• _What you are asked to do_
Print every one of the following items again, word for word, with nothing changed or left out.

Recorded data
--------------------------------------------------

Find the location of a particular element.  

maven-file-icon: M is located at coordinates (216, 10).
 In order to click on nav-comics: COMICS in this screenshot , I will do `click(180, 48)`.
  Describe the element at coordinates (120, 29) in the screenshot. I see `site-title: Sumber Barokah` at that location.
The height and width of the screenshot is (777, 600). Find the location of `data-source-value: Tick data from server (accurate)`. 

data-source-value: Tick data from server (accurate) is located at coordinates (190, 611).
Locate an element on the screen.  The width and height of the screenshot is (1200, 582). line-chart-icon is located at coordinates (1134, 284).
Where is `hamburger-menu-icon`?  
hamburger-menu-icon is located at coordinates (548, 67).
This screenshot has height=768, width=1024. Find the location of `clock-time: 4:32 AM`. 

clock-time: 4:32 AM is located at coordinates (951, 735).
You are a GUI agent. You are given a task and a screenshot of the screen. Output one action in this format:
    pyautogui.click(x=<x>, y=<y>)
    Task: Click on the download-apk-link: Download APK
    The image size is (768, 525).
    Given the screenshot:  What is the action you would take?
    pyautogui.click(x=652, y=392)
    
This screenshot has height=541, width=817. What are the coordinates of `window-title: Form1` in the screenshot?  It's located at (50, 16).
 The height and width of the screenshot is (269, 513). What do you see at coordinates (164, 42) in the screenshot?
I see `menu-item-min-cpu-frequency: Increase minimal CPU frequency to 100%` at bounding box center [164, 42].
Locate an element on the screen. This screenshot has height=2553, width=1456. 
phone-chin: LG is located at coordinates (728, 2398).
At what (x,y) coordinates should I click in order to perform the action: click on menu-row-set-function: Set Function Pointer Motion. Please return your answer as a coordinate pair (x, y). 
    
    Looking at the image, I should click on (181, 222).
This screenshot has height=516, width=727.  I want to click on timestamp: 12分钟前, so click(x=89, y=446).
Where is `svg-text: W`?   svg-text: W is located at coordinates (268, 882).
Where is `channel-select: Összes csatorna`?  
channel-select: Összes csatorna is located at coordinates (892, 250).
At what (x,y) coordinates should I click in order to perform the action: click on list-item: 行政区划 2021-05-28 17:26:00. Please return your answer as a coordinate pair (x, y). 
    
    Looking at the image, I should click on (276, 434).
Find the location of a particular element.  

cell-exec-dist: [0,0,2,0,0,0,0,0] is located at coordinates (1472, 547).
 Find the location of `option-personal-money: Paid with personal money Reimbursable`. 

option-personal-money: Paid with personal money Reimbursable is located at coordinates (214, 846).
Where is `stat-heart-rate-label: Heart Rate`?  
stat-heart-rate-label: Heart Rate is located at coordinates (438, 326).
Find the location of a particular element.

--------------------------------------------------

• _Answer_
Find the location of a particular element.  

maven-file-icon: M is located at coordinates (216, 10).
 In order to click on nav-comics: COMICS in this screenshot , I will do `click(180, 48)`.
  Describe the element at coordinates (120, 29) in the screenshot. I see `site-title: Sumber Barokah` at that location.
The height and width of the screenshot is (777, 600). Find the location of `data-source-value: Tick data from server (accurate)`. 

data-source-value: Tick data from server (accurate) is located at coordinates (190, 611).
Locate an element on the screen.  The width and height of the screenshot is (1200, 582). line-chart-icon is located at coordinates (1134, 284).
Where is `hamburger-menu-icon`?  
hamburger-menu-icon is located at coordinates (548, 67).
This screenshot has height=768, width=1024. Find the location of `clock-time: 4:32 AM`. 

clock-time: 4:32 AM is located at coordinates (951, 735).
You are a GUI agent. You are given a task and a screenshot of the screen. Output one action in this format:
    pyautogui.click(x=<x>, y=<y>)
    Task: Click on the download-apk-link: Download APK
    The image size is (768, 525).
    Given the screenshot:  What is the action you would take?
    pyautogui.click(x=652, y=392)
    
This screenshot has height=541, width=817. What are the coordinates of `window-title: Form1` in the screenshot?  It's located at (50, 16).
 The height and width of the screenshot is (269, 513). What do you see at coordinates (164, 42) in the screenshot?
I see `menu-item-min-cpu-frequency: Increase minimal CPU frequency to 100%` at bounding box center [164, 42].
Locate an element on the screen. This screenshot has height=2553, width=1456. 
phone-chin: LG is located at coordinates (728, 2398).
At what (x,y) coordinates should I click in order to perform the action: click on menu-row-set-function: Set Function Pointer Motion. Please return your answer as a coordinate pair (x, y). 
    
    Looking at the image, I should click on (181, 222).
This screenshot has height=516, width=727.  I want to click on timestamp: 12分钟前, so click(x=89, y=446).
Where is `svg-text: W`?   svg-text: W is located at coordinates (268, 882).
Where is `channel-select: Összes csatorna`?  
channel-select: Összes csatorna is located at coordinates (892, 250).
At what (x,y) coordinates should I click in order to perform the action: click on list-item: 行政区划 2021-05-28 17:26:00. Please return your answer as a coordinate pair (x, y). 
    
    Looking at the image, I should click on (276, 434).
Find the location of a particular element.  

cell-exec-dist: [0,0,2,0,0,0,0,0] is located at coordinates (1472, 547).
 Find the location of `option-personal-money: Paid with personal money Reimbursable`. 

option-personal-money: Paid with personal money Reimbursable is located at coordinates (214, 846).
Where is `stat-heart-rate-label: Heart Rate`?  
stat-heart-rate-label: Heart Rate is located at coordinates (438, 326).
Find the location of a particular element.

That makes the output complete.